■ Assignment:
Below are the records. Count the lines containing the string "this", and reply with the number alone.

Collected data

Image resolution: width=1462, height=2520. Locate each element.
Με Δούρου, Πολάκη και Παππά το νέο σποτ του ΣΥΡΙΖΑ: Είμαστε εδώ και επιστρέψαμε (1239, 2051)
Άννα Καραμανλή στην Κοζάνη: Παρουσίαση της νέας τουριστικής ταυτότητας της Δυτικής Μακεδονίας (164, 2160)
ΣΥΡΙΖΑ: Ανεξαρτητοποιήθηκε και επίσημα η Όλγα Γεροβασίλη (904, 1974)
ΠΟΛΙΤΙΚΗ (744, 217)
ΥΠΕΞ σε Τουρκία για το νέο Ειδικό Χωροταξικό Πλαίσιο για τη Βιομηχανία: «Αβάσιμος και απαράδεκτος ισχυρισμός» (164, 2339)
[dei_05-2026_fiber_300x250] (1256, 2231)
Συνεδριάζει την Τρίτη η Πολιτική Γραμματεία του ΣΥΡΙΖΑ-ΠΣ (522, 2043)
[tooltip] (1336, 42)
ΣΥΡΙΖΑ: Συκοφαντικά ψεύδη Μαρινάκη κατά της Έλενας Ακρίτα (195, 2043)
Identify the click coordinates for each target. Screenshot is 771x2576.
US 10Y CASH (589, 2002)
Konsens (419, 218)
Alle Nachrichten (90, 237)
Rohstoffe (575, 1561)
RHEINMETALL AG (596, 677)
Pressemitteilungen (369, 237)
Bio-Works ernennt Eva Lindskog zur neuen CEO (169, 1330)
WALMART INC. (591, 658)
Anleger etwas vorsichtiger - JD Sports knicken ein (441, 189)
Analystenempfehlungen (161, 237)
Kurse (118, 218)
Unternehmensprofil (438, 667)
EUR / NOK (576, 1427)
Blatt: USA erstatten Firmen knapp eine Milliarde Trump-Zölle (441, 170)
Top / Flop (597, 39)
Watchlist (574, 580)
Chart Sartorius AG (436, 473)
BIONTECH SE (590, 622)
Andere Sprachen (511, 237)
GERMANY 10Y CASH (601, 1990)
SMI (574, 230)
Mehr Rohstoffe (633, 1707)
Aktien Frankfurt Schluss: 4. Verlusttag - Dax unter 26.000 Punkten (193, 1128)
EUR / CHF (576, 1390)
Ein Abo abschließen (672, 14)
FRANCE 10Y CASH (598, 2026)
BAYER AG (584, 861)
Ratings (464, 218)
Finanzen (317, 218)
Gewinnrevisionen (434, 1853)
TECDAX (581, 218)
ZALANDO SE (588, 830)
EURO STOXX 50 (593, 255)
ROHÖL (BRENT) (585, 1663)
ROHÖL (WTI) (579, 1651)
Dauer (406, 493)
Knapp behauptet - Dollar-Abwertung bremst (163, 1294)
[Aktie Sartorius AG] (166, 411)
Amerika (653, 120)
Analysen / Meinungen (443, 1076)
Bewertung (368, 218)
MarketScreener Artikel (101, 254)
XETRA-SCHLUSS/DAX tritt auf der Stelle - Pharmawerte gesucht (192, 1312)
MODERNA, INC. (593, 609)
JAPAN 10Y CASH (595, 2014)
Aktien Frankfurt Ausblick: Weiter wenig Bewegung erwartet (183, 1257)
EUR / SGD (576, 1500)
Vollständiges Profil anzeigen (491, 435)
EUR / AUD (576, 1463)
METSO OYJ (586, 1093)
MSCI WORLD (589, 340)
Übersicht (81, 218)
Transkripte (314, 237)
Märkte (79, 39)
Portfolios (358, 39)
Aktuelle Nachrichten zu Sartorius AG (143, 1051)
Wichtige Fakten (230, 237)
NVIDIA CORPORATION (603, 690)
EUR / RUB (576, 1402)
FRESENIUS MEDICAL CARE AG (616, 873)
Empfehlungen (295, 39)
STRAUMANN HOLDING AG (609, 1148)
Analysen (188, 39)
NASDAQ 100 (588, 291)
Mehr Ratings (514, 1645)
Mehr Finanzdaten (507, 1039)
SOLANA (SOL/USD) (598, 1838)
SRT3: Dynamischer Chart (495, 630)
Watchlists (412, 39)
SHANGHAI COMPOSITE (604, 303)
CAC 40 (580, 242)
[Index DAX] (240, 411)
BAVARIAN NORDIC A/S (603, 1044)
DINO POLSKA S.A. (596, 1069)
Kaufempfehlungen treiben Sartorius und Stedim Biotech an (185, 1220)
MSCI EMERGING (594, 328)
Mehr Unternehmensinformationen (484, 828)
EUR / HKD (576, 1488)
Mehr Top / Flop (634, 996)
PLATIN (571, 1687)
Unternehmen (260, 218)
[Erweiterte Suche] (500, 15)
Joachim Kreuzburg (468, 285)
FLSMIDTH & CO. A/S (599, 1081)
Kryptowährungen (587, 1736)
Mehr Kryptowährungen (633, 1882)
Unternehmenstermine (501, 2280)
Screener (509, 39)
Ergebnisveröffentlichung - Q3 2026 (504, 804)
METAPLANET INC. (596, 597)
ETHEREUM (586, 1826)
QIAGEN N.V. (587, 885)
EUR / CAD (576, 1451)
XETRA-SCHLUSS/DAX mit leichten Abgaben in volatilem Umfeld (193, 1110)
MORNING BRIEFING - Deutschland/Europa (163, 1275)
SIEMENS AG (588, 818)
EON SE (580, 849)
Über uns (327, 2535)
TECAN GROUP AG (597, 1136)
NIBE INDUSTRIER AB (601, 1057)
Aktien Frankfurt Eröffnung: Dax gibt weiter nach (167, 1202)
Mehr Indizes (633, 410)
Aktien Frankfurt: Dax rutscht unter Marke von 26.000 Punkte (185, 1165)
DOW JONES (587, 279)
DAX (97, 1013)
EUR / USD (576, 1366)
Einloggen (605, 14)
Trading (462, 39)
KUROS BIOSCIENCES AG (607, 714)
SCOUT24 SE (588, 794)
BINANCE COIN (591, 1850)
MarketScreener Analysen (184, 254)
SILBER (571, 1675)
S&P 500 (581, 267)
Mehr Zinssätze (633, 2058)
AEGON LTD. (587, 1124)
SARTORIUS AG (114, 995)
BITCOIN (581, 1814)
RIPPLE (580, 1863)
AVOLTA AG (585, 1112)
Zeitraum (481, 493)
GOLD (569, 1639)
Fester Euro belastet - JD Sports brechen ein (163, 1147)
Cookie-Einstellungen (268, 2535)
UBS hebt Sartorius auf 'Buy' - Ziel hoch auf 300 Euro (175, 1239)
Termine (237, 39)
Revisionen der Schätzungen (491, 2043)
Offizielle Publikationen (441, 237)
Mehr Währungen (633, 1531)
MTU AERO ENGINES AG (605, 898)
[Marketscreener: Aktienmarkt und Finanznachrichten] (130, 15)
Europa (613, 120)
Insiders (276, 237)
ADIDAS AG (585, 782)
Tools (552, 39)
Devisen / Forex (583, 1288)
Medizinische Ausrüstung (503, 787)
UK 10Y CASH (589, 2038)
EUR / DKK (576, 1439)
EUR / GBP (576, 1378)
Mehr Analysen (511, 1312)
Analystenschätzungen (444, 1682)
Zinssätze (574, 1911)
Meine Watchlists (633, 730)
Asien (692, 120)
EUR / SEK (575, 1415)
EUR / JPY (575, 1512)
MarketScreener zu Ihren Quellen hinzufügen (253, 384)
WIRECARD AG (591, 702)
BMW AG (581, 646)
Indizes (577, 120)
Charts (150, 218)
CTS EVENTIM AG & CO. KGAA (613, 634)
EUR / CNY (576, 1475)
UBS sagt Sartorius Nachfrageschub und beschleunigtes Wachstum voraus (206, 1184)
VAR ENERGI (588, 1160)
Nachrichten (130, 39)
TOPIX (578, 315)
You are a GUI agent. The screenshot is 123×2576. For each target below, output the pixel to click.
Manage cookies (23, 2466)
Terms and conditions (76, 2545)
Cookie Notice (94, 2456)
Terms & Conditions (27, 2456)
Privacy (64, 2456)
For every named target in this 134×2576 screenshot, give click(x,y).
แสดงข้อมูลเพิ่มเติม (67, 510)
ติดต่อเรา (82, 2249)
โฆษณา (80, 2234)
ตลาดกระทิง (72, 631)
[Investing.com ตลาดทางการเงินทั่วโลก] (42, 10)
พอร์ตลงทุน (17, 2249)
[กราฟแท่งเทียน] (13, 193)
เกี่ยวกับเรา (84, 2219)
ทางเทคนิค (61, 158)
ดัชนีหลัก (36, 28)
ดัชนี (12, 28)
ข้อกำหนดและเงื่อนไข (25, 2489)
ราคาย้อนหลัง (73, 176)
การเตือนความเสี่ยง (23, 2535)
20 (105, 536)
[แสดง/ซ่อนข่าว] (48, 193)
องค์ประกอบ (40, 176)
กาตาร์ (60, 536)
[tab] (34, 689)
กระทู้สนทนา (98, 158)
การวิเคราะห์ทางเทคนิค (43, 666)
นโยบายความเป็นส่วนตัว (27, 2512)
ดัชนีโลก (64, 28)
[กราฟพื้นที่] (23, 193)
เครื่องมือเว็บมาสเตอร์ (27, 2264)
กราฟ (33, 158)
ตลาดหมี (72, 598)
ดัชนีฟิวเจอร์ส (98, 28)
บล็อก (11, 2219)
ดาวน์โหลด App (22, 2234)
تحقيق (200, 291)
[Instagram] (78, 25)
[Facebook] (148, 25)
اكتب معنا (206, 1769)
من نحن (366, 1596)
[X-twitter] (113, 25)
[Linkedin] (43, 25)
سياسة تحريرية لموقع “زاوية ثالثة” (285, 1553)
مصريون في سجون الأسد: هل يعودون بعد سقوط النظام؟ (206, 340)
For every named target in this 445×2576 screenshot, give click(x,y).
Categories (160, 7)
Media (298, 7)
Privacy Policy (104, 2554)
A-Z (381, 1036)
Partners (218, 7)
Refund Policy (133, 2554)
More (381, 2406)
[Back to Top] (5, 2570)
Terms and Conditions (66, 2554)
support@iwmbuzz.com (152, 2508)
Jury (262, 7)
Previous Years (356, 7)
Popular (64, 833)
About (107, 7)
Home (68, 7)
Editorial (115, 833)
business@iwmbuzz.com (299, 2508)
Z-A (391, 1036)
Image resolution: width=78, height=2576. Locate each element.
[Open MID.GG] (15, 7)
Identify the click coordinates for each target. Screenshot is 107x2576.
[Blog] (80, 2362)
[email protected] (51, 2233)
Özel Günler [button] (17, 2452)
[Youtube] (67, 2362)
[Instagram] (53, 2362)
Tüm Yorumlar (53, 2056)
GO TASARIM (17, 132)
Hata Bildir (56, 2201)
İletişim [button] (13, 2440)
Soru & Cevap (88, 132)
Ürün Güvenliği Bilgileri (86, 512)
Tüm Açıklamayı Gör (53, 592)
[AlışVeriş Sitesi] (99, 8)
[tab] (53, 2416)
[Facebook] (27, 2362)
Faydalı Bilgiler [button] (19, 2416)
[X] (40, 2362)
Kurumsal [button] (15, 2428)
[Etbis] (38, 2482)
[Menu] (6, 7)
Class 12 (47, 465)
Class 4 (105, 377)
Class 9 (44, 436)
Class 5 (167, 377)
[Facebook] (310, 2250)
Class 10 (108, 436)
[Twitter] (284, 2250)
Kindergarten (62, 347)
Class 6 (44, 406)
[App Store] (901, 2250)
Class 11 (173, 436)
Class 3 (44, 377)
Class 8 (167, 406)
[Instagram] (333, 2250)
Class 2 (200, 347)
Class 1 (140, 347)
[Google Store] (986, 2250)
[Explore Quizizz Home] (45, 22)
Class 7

■ Output of the task:
2